You're drawing arbitrary lines between investment and purchase, like I said before. The time aspect is irrelevant, except that you have to worry about inflation and fluctuations in market value. You're still stuck on "money" as some magical wealth holder that is superior to anything else. Just like you don't have to sell money in order to realize its value, you don't have to sell the TV in order to realize its value and you don't have to sell the hamburger to realize its value.
> Like I said before, maybe you're some great misunderstood genius. If so, you > can mock me when you win the Nobel prize in economics for your incredible > ideas which everyone else on the planet thinks is nonsense. In the mean time, > I'll settle for listening to people who make a modicum of sense according to > any conventional thought.

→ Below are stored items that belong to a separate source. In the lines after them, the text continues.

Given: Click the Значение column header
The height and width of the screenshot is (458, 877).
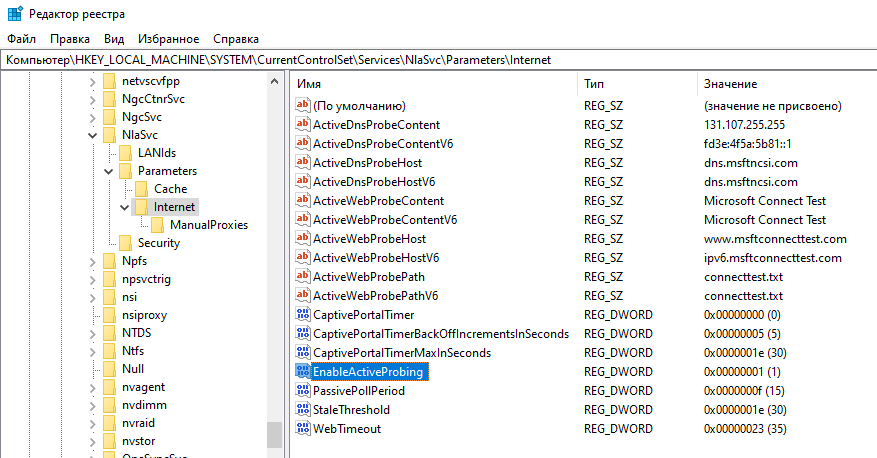Looking at the screenshot, I should 730,84.
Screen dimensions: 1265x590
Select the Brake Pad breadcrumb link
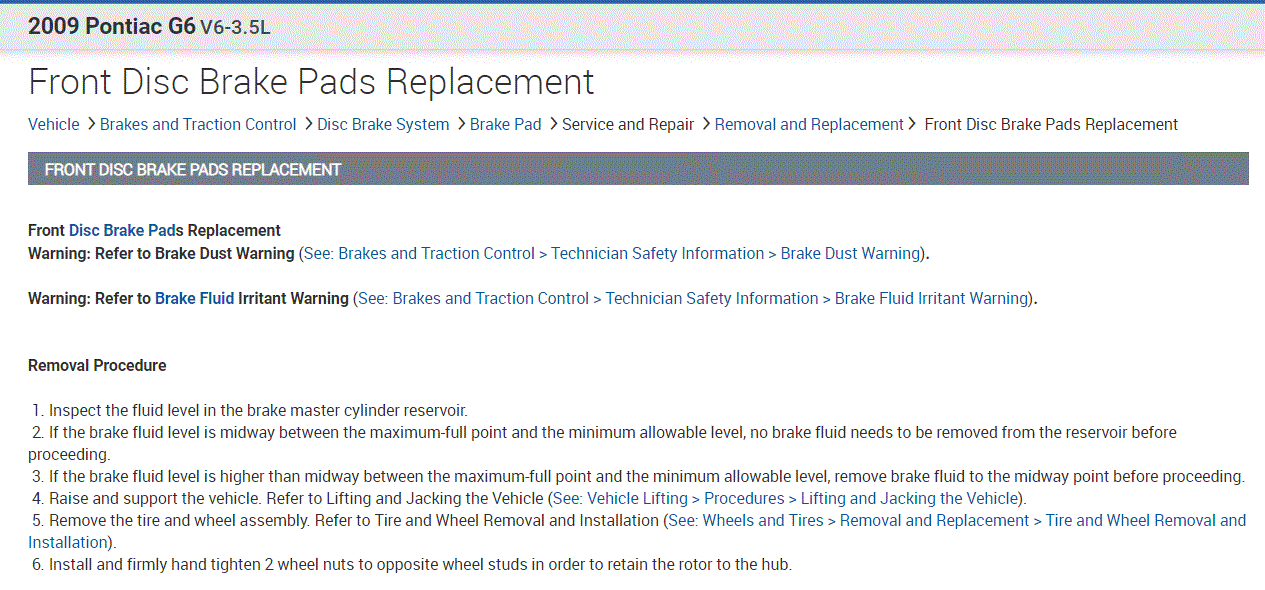point(505,124)

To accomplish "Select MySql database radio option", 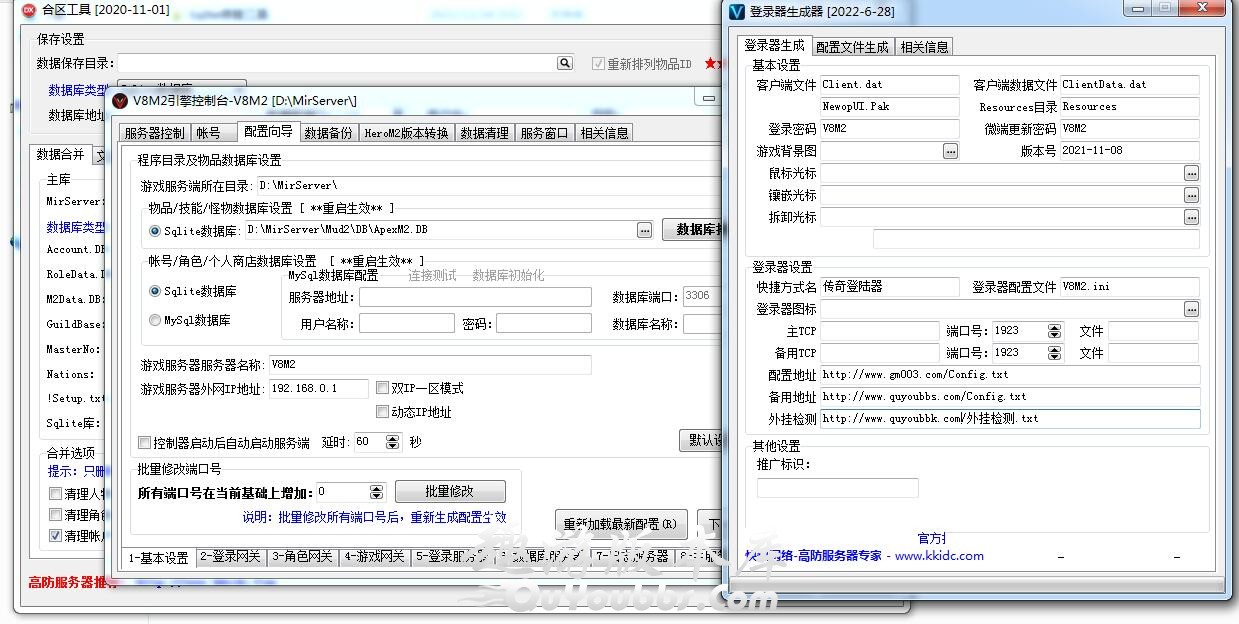I will coord(155,321).
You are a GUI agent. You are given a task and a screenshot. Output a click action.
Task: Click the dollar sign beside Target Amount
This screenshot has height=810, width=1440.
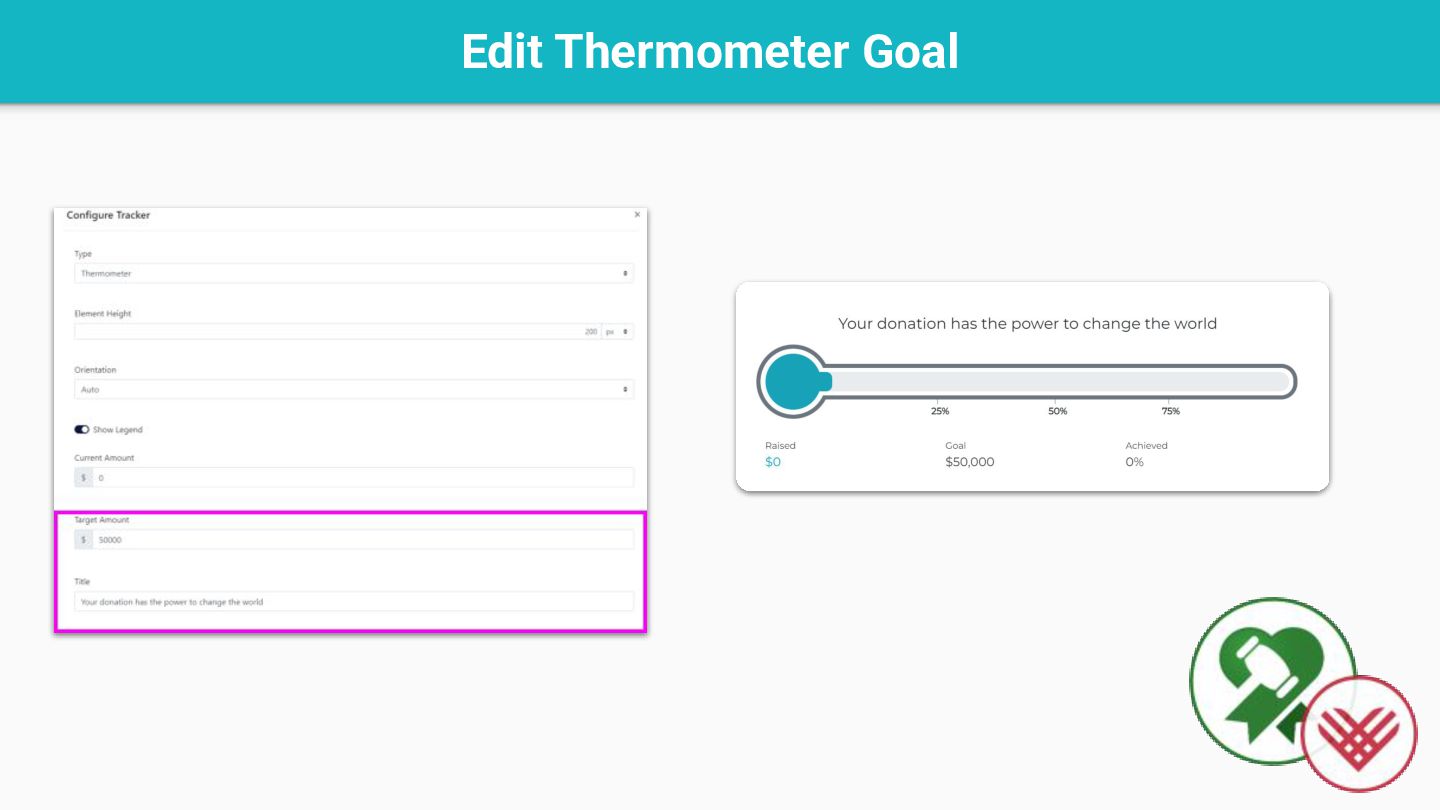click(x=84, y=540)
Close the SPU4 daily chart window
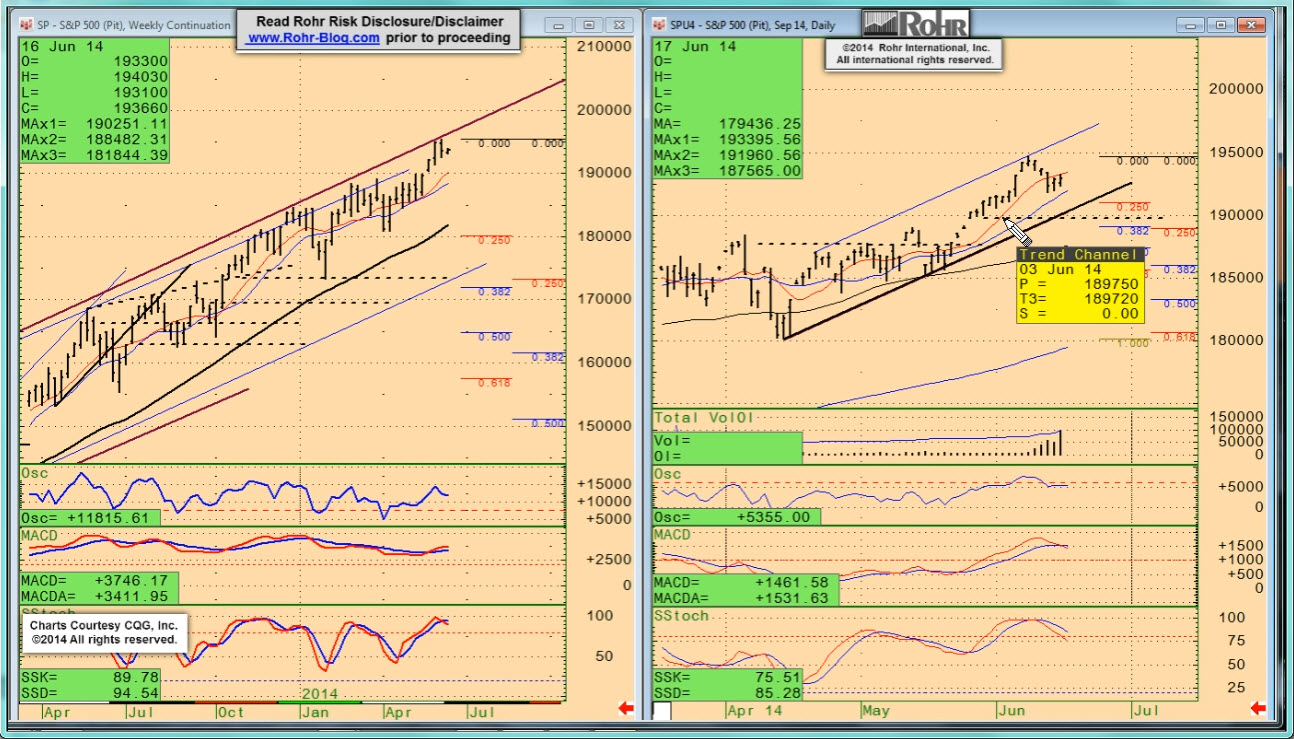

I know it's a common tactic around here to act like what someone is saying is so crazy and outside the norm that it can't be right, but the fact is that I'm not saying anything profound; this is all common economic theory and incredibly fundamental. In your twisted world where you don't understand how an economy works, no one would ever buy anything because they would lose an amount of wealth equal to the price of the good.
> Well by that logic, no one should have ever made any laws or built any > infrastructure ever because, if it made sense to do it, it would have already > been done. Great! Lets all live in caves!
You are being disingenuous. I said the plans to do them would likely already be on the books.
> Of course for any given project, you have to justify the cost. Do you think > you're the only person who's ever thought about that?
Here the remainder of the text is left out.